Looking for some resources on best practices for migrating existing AWS infrastructure to Terraform.

barf, 11 months ago

I've done this once or twice - with and without some other existing IaC in place - it's not the worst thing in the world with some tooling and a good approach. How exactly you should do things depends on the situation, primarily on whether you're talking about a single product or many products and services. The (now excessively long) opinionated post below is probably better suited for the latter case - it was primarly learned from pulling an entire SaaS business into Terraform, lots of infra that followed some similar base patterns across many products and just as many services under each.

One thing to accept about this process is that it's a one-off. It does not need to be repeatable, there does not need to be a magic bullet. There aren't any magic bullets anyway, so the naive approach is one of the better options. You only have to setup all the base infra for prod one time, you might as well do it the slow and methodical way.

I can't speak to the new import block, I have only ever used the CLI. I'd personally stay away from it until Hashicorp says it's fully ready.

Some of the tooling out there (terraformer, terracognita, etc) can help, though IMO it's a bad stopgap as you're going to need to actually modularize everything eventually anyway. And if you need to do that, pulling well-used and tested modules from the registry is probably your better bet. These tools can be helpful for IDing what needs to be handled and in some cases produce plenty usable output, so it's worth a download and run to see.

In most situations, you have many of a thing deployed (EC2 instances, Step Functions, Glue everything, etc), so if you can narrow things down you can come up with a decently simple strategy to get 90% done.
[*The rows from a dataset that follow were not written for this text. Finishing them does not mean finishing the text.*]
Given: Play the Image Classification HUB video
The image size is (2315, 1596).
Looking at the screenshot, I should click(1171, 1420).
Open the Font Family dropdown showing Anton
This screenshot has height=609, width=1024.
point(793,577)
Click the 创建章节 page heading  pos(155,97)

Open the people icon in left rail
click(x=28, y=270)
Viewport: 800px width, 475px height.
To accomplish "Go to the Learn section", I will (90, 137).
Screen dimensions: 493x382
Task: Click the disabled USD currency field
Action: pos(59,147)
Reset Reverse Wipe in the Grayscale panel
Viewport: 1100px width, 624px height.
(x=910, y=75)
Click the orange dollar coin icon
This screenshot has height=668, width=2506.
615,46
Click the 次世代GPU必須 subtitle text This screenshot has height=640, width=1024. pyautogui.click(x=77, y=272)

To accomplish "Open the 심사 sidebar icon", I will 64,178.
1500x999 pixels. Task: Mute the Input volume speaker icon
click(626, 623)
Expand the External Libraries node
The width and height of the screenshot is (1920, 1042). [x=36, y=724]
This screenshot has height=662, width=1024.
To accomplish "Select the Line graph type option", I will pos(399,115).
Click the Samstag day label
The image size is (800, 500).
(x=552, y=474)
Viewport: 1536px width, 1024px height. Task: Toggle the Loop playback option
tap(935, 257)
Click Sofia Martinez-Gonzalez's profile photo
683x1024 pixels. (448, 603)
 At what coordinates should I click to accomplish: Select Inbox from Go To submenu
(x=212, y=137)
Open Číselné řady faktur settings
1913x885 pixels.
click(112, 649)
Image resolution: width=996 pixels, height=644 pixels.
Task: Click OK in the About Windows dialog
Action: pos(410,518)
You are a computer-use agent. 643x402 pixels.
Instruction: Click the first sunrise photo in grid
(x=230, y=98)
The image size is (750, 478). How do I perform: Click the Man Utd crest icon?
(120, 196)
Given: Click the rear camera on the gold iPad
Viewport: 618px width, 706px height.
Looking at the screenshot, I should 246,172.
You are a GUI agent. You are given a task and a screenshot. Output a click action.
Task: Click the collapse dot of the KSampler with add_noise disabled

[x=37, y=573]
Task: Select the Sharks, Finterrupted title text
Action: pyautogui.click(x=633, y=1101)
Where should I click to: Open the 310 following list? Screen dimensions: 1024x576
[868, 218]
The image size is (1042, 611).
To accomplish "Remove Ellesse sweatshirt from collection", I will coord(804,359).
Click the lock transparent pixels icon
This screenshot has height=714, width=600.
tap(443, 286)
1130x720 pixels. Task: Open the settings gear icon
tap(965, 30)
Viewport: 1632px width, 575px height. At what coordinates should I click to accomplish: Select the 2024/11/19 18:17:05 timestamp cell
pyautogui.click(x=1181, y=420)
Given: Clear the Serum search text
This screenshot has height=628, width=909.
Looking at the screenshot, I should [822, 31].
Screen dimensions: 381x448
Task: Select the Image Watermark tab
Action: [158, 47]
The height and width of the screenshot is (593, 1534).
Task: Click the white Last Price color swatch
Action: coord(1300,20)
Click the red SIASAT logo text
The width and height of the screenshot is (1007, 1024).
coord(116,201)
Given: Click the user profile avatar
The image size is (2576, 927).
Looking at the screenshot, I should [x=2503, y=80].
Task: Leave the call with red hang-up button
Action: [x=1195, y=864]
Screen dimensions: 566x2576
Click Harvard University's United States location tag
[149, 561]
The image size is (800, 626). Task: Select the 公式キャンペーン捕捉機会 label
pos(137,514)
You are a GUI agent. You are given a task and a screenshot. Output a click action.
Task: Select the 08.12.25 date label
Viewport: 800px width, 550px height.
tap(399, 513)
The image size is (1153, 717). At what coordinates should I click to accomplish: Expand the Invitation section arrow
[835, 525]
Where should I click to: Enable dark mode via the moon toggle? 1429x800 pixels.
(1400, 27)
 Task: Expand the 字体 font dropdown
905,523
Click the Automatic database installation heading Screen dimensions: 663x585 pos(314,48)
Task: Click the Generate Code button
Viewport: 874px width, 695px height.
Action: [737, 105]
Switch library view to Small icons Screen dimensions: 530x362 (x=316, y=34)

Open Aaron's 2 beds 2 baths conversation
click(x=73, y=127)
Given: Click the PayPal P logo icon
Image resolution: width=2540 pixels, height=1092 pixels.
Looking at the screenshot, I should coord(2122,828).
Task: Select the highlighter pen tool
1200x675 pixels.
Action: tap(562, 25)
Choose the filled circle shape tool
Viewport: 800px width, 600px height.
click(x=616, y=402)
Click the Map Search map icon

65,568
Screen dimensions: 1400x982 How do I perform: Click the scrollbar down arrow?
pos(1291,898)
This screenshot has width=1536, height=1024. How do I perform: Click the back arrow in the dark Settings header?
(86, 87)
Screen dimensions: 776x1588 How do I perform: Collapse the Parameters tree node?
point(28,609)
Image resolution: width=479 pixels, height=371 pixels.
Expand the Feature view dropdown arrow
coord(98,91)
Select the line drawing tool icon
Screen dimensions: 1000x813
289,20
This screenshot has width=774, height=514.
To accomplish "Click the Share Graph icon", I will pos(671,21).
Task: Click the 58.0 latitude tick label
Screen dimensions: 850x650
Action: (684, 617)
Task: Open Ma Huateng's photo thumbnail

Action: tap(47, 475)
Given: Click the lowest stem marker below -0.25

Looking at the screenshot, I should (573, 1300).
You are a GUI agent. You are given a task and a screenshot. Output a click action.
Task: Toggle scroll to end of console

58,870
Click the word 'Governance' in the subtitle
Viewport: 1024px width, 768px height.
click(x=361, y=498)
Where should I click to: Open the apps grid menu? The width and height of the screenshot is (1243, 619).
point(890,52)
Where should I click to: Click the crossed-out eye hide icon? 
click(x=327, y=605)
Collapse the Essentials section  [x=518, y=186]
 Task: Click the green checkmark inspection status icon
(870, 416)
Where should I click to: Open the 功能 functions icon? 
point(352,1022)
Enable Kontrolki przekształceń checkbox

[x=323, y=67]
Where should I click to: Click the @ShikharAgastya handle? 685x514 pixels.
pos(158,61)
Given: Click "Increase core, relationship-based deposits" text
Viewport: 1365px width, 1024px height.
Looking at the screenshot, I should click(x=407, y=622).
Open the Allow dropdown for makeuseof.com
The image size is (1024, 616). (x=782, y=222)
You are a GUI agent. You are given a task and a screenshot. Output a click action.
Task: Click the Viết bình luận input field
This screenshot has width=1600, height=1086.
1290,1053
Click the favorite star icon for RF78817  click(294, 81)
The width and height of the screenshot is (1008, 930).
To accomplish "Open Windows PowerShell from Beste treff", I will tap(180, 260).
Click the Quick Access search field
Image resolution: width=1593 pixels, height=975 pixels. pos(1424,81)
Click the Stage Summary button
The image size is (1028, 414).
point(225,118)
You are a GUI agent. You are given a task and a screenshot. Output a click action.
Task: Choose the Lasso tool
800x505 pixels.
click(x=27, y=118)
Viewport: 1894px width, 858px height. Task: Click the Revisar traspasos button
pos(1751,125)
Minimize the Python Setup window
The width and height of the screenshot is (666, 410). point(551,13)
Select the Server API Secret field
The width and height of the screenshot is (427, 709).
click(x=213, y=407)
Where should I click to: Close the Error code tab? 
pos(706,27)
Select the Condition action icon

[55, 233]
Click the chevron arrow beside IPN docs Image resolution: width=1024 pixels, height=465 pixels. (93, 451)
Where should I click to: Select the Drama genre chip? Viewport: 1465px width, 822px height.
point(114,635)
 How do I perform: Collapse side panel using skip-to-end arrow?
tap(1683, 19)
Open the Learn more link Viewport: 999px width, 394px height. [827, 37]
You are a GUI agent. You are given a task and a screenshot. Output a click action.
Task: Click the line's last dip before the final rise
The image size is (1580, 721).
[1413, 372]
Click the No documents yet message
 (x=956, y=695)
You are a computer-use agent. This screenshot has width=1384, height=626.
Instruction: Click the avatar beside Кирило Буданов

What I'd recommend, roughly in order:

• Use the AWS Tag Editor to get a comprehensive list of resources in an account.
  • Select whatever regions are used.
  • Select All supported resource types
  • Click Search Resources and wait a bit - depending on how many resources are in the account, a bit could be many minutes.
  • Export everything to CSV, it's much easier to deal with it this way
• Use that export to ID what you need to create Terraform config for.
• Break things down by resource type and figure out the main modules you need
• Work through an import/plan process for something with each major module
  • plan the module
  • See the resources it's trying to create, figure out the import syntax
  • Repeat until the plan shows no changes
  • Keep notes!

After that point you should have a roughly step-by-step way to import large chunks of your infrastructure, just copy/paste and replace with new resource identifiers for your import steps. Plan often, keep track of what you have imported and haven't down to the security group. Add tags to all imported resources so you can more easily ID what might have been missed.

For CI/CD I'd recommend Atlantis. It isn't the greatest solution in the world, but it does the job. On a smaller team I'd probably just use Github Actions workflows or the equivalent.

While I use Terragrunt for multi-env situations, a vanilla Terraform approach using the backend-config flag to configure environments works plenty well. I can't speak to Terraform Cloud, though I understand it is pretty good these days.

adduc, 11 months ago

Terraform 1.5.0 introduced support for the import block, which you may find useful to associate existing resources with resources declared in terraform.

KingWizard, 11 months ago

Talk about perfect timing, this was just released yesterday!

Anomandaris, 11 months ago

I've never actually used it myself, but terraformer might be able to help here.

Or at least give some ideas on how you want to tackle the problem.

KingWizard, 11 months ago

This is great. Looks like this would greatly help with at least getting started and pulling the various resources I need into Terraform. I'll have to play around with this.